2022.07.15
《知るだけでは意味がない、反省し実行せよ》 稲盛 和夫
みなさんに同じようなことを今後も言うと思うのです。
それを「ああ塾長、それはこの前聴いたわ」と思ってはいけません。
こういうものは、聴いただけでは意味がないのです。
繰り返し思い返して、実行に移さなければ一銭にもなりません。
なぜ、私がそのことに気がついたかといいますと、それは自分自身のことだからです。
自分で偉そうなことを言ったり、勉強したりしても、 すぐにコロッと忘れてしまう。
忘れてしまいますから、 たまに思い出して、こう言いましても、私の生きている生きざまとは違うケースがあるのです。
私の場合、生きざまと、言っていることとがあまり乖離していないために、他の人から若干尊敬されていると思うのですね。
普通はそうではないのです。
たとえば有名な人でも 講演をするときの話の内容と、実際にその人がやっていることが違うことがあります。
きれいなことを言っているのに、全然違うガメツイことをやっていたりする。
その人だって、よくありたい、と思っているのです。
それが、その瞬間に思っているだけであって、日常は コロッと忘れてしまっているから、ガメツイことをしておられるわけです。

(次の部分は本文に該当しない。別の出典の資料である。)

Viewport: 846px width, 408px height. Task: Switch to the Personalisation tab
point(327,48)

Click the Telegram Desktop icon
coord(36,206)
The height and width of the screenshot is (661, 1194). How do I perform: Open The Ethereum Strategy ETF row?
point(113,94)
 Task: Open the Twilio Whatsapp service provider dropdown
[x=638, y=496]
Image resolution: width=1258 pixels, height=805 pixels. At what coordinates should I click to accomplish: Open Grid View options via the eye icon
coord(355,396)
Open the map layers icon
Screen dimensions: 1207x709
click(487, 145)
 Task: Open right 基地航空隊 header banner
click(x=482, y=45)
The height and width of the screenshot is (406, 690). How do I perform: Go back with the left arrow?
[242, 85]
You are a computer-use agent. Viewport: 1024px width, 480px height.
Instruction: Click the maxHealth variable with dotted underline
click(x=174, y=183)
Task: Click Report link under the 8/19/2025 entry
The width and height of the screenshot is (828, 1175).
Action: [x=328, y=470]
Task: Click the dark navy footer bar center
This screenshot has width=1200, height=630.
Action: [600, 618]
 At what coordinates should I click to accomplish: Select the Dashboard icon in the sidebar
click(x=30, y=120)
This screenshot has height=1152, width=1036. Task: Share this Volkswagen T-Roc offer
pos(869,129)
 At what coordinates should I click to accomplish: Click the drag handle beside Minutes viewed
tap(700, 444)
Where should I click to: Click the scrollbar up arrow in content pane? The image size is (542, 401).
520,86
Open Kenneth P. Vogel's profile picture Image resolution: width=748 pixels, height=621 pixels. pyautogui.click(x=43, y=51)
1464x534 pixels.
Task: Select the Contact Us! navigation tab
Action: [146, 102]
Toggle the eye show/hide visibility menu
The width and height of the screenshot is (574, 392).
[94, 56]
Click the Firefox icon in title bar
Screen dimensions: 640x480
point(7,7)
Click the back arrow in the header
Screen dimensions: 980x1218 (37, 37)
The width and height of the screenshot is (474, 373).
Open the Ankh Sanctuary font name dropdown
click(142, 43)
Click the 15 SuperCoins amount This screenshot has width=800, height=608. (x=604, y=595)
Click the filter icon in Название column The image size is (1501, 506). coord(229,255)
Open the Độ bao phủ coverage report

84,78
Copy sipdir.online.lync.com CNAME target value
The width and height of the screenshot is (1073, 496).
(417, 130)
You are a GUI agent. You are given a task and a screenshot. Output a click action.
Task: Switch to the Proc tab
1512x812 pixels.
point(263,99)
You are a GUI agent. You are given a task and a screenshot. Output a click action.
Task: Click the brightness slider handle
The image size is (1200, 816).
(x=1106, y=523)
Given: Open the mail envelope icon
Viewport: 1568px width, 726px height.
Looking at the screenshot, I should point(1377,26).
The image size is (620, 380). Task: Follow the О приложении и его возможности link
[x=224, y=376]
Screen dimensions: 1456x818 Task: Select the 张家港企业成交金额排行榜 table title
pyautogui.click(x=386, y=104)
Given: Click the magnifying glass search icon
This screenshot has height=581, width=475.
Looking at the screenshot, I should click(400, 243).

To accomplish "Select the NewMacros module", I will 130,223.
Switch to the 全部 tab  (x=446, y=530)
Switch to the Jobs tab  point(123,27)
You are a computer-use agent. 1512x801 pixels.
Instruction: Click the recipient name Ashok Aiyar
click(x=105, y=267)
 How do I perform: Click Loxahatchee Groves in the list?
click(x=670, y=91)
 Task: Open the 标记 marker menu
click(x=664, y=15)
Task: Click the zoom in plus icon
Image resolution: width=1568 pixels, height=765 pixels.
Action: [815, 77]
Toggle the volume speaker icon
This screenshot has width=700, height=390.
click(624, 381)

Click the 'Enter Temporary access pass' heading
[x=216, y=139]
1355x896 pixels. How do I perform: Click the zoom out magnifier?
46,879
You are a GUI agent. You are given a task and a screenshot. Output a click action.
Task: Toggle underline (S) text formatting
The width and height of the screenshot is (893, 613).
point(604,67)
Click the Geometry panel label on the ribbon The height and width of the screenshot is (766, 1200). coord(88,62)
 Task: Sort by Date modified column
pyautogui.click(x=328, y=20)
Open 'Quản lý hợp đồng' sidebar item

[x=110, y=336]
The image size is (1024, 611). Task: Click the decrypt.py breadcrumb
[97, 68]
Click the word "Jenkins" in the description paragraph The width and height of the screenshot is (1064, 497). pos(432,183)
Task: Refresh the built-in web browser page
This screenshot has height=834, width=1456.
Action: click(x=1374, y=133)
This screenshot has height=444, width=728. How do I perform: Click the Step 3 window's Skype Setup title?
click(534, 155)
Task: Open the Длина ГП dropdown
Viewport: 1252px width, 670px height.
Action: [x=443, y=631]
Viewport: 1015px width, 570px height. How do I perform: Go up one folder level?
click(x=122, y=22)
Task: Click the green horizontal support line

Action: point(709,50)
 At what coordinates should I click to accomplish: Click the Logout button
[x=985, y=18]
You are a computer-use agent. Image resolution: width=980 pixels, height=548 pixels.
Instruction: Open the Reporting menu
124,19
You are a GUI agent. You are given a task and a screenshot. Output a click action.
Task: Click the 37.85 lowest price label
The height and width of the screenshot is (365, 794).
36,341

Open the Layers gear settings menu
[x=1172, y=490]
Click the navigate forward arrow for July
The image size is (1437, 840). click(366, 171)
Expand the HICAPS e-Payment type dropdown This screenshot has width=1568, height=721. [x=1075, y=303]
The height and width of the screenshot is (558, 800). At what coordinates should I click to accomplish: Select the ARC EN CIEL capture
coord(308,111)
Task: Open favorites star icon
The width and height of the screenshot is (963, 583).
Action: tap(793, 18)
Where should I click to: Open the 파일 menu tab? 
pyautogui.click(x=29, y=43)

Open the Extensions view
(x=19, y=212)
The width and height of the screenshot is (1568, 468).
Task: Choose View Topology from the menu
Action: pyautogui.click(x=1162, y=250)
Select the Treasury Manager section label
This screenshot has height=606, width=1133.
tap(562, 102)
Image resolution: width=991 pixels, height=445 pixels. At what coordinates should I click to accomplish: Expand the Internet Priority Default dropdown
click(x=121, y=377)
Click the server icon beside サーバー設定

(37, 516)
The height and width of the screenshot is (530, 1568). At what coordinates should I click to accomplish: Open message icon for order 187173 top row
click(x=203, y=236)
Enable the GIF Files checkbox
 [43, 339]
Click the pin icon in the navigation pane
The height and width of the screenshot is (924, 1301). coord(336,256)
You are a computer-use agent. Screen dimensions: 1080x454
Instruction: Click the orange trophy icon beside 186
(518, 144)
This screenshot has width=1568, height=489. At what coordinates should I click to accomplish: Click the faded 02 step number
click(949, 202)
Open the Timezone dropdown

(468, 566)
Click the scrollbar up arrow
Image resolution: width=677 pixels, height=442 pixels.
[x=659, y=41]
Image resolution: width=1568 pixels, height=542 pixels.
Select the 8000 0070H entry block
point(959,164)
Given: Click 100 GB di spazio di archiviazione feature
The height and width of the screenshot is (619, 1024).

だから私はこう言っています。「反省のある人生でなければいけません」と。
私の場合は、実は毎朝反省をするのです。
それが習慣づいているものですから、何とかまだ救われている のです。
お坊さんでも、たしかに若い頃は修行をした偉い方もおられます。
相当な修行をして悟りをひらいたお坊さんもおられますが、そこから努力をしなかったら、 人間というのは元の木阿弥です。
だから、立派なお坊さんであったであろうに、年がいって老醜をさらすようなお坊さんはいくらでもおられます。
放っておいたら魂の周囲にもろもろ、芥(ごもく)がつきますから、しょっちゅう魂を磨いておかなければダメなのです。
つまり、魂を磨き続けるということが“反省”であり、人生であるべきなのです。